--- START ---

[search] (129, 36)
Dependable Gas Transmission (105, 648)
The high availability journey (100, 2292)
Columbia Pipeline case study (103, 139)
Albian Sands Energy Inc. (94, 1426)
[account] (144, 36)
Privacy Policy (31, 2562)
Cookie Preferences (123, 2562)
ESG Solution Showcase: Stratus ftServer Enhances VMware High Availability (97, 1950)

--- END ---
--- START ---

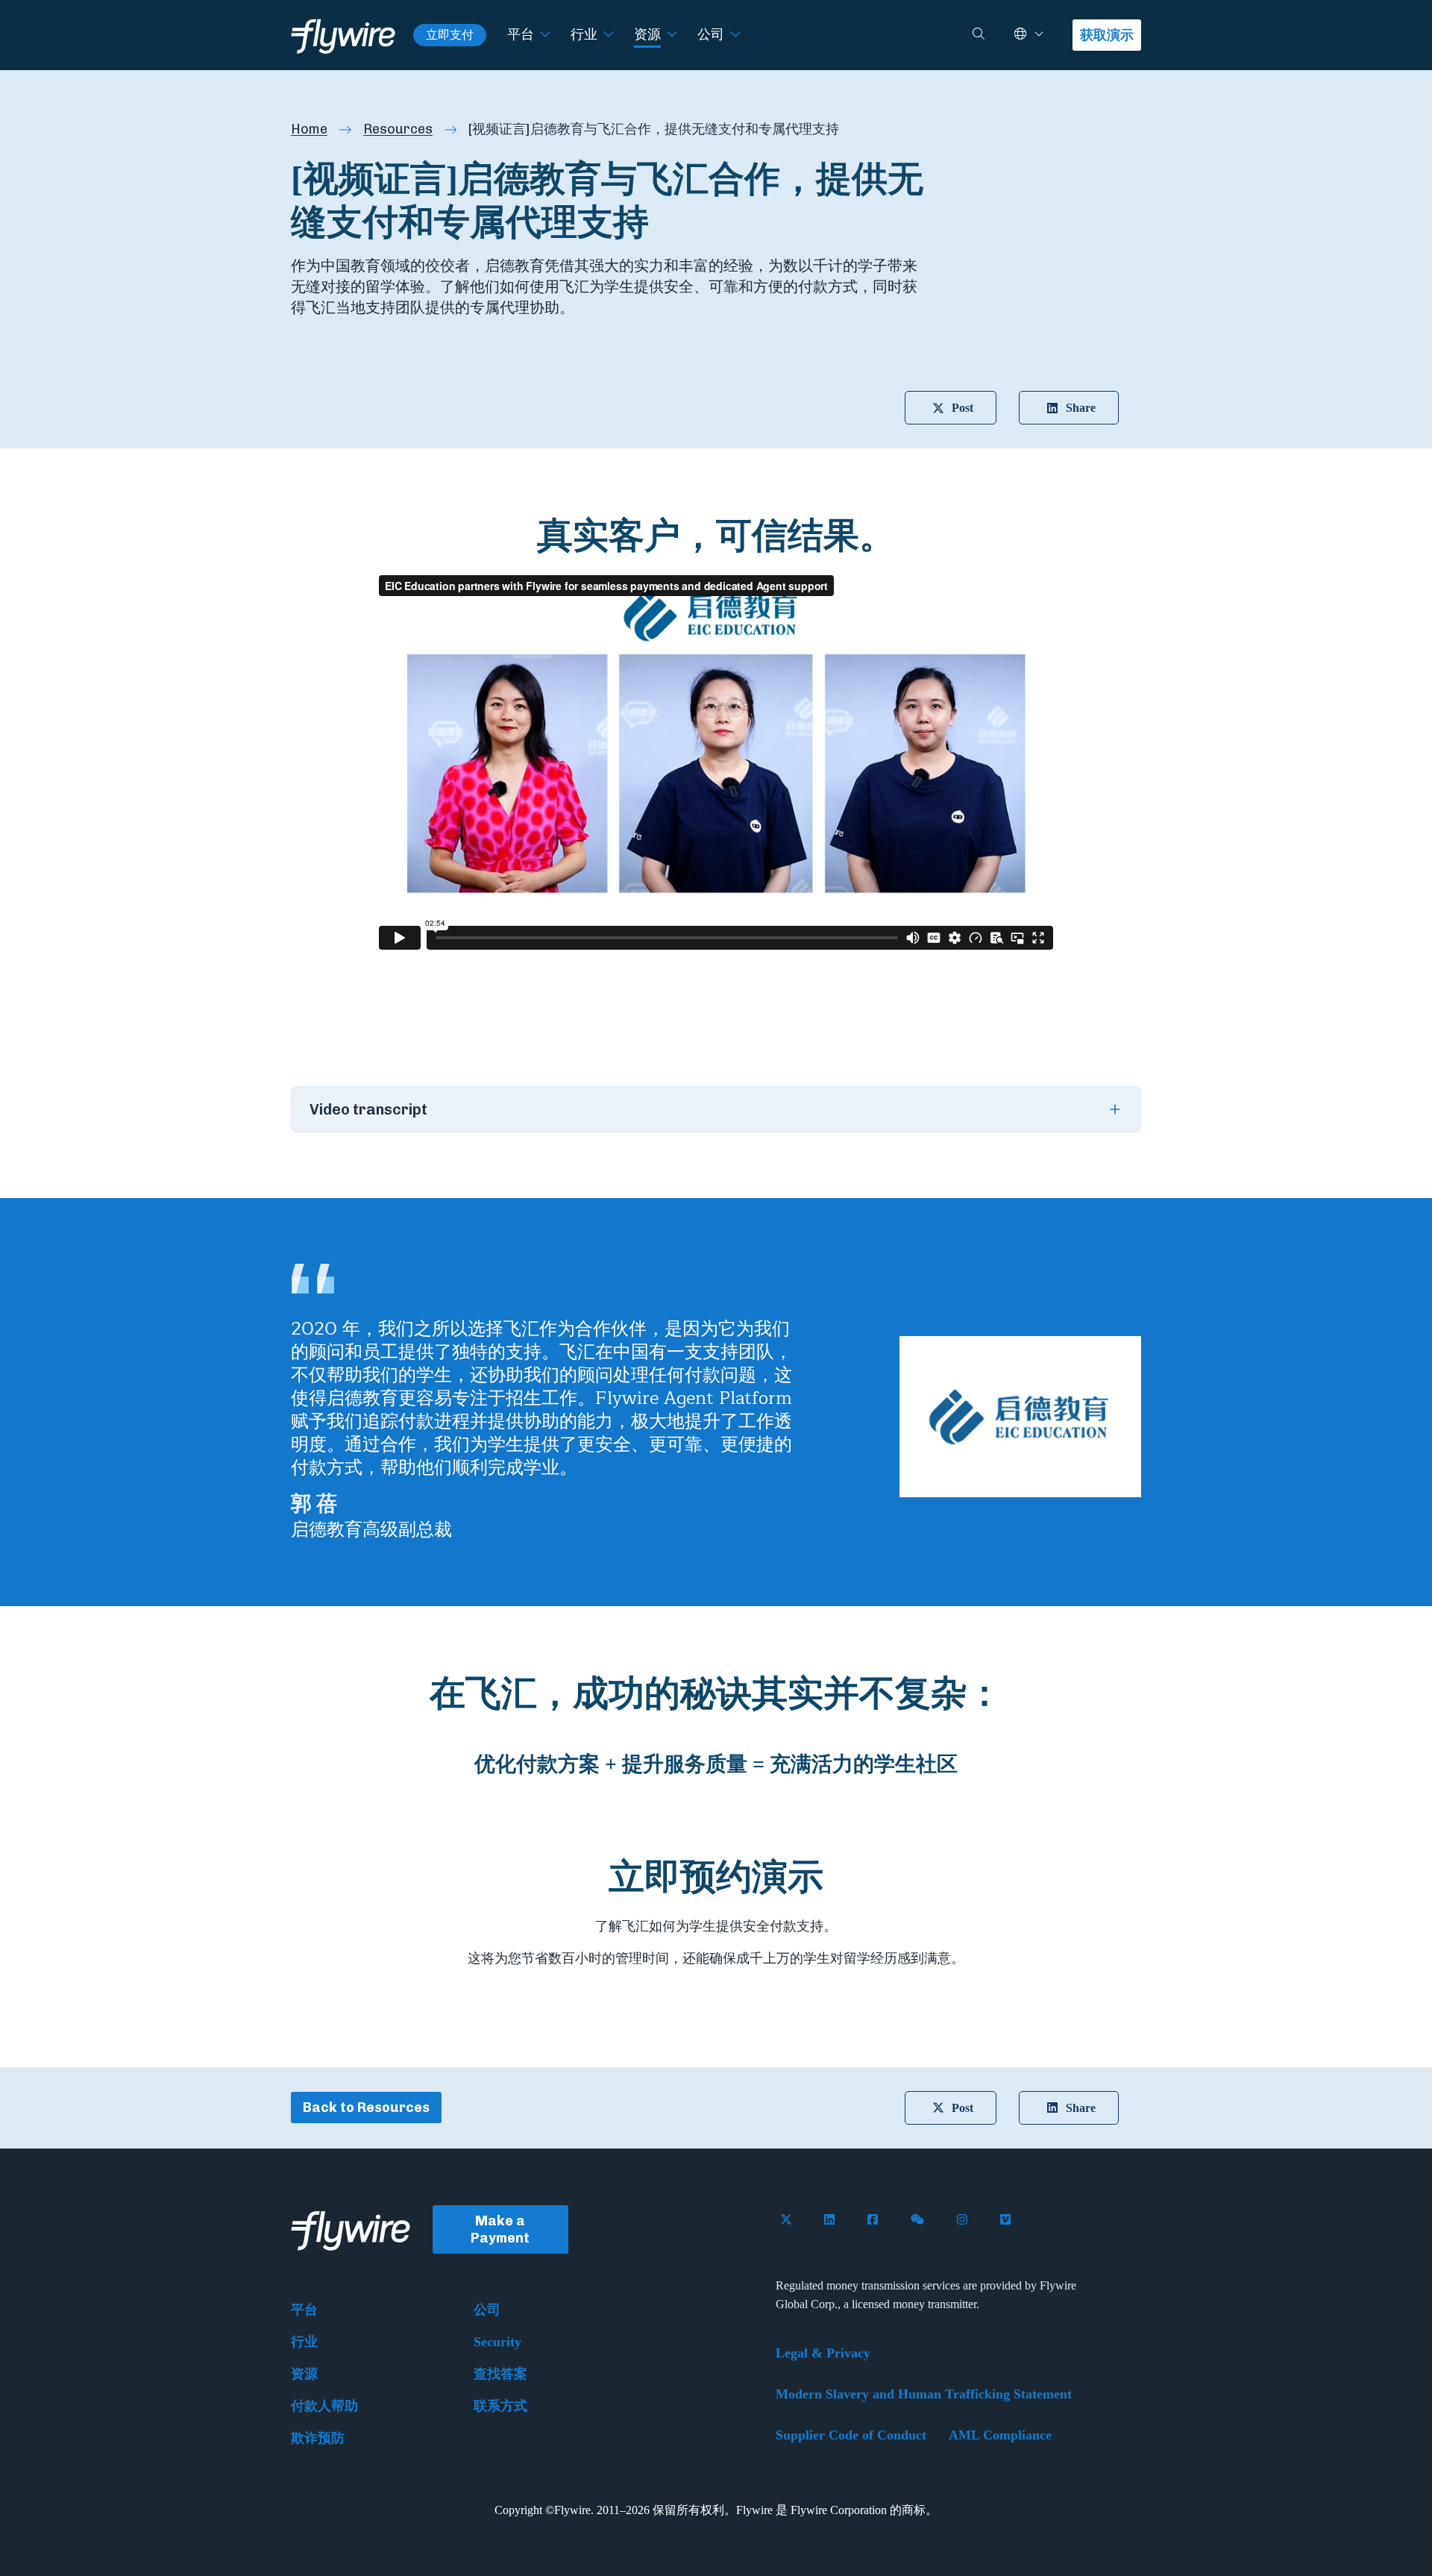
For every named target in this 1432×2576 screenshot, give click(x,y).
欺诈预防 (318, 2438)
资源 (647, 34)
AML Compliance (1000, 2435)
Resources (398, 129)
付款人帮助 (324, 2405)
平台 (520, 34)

--- END ---

WHAT NEEDS TO BE DONE ▸
Keep both end lines and retype everything in the records above from the line containing "[search] (129, 36)" through the line containing "ESG Solution Showcase: Stratus", exactly, with nothing else.

RESPONSE ▸
[search] (129, 36)
Dependable Gas Transmission (105, 648)
The high availability journey (100, 2292)
Columbia Pipeline case study (103, 139)
Albian Sands Energy Inc. (94, 1426)
[account] (144, 36)
Privacy Policy (31, 2562)
Cookie Preferences (123, 2562)
ESG Solution Showcase: Stratus ftServer Enhances VMware High Availability (97, 1950)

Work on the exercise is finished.